Aim of the task:
Would you restate, exactly as they appear, the lines from the one containing "Software (Julia + MATLAB) (376, 1125)" through the end of the data below?

Extracted records:
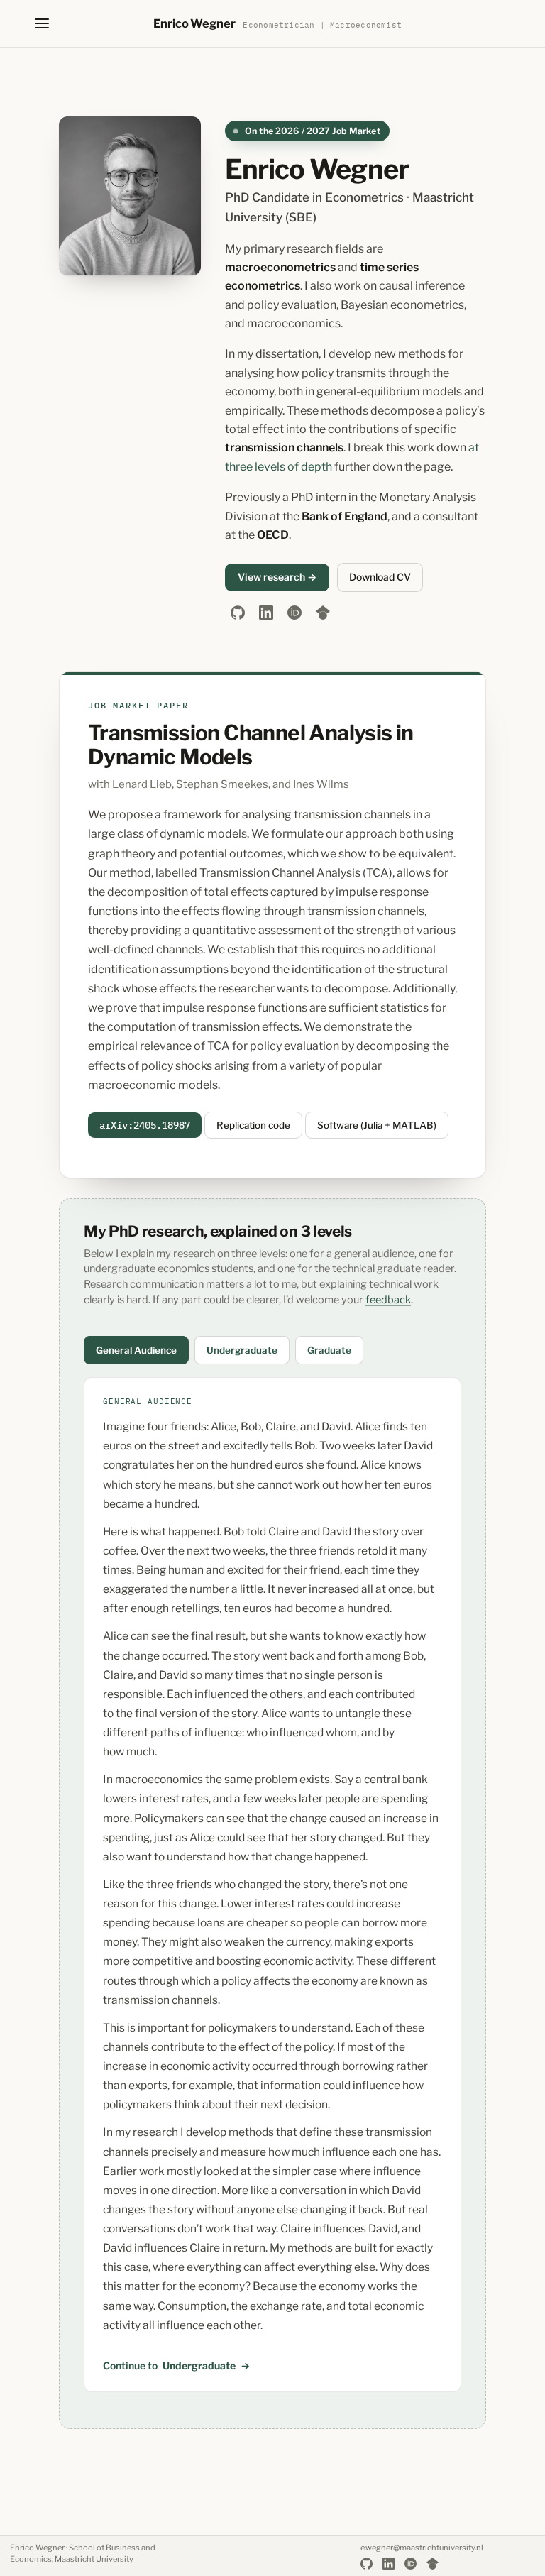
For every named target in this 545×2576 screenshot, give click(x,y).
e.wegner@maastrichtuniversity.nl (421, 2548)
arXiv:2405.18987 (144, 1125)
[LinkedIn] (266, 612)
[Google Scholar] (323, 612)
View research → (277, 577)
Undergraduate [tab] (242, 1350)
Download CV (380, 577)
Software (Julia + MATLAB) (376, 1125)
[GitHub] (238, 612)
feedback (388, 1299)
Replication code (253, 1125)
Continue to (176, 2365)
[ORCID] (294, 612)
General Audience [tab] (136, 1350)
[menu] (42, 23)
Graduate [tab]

Response for this exercise:
Software (Julia + MATLAB) (376, 1125)
[GitHub] (238, 612)
feedback (388, 1299)
Replication code (253, 1125)
Continue to (176, 2365)
[ORCID] (294, 612)
General Audience [tab] (136, 1350)
[menu] (42, 23)
Graduate [tab]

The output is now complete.